Work required: Your answer should be a single number, the count of lines in the material with the string "agent".

Data:
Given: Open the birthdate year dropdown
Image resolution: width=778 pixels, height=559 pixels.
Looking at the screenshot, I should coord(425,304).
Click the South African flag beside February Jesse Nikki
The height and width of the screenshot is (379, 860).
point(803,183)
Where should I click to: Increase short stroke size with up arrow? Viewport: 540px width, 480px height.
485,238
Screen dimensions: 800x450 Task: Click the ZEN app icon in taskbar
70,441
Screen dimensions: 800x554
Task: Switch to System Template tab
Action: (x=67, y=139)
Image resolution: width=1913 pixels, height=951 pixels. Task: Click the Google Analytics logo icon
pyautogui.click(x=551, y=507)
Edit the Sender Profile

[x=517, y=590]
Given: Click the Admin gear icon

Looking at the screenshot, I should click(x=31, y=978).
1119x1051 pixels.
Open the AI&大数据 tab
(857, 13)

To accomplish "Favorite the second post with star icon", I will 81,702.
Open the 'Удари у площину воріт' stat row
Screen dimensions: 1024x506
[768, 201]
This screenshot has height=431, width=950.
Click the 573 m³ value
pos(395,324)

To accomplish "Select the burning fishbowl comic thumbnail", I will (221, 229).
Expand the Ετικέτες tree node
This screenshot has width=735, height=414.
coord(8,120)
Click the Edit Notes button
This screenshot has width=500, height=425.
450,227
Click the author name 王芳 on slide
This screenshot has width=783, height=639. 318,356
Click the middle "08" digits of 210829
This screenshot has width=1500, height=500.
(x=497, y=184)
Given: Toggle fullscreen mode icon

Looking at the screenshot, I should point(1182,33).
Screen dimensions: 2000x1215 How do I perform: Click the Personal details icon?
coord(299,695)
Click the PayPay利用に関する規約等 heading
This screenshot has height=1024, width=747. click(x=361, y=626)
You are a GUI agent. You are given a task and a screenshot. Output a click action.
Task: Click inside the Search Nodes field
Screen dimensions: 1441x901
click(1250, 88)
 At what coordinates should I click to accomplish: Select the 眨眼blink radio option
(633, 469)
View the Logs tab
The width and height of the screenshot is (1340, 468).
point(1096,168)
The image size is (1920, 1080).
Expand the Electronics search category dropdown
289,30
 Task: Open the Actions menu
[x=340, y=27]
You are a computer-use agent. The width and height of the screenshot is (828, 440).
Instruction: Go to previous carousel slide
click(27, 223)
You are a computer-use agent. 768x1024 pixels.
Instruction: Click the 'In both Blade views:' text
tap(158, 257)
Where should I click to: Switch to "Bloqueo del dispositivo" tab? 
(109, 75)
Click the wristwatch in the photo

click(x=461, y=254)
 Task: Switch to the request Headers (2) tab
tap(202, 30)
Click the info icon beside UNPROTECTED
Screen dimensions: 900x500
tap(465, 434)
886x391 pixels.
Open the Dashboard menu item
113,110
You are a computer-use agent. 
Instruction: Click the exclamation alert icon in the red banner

Answer to this problem: 4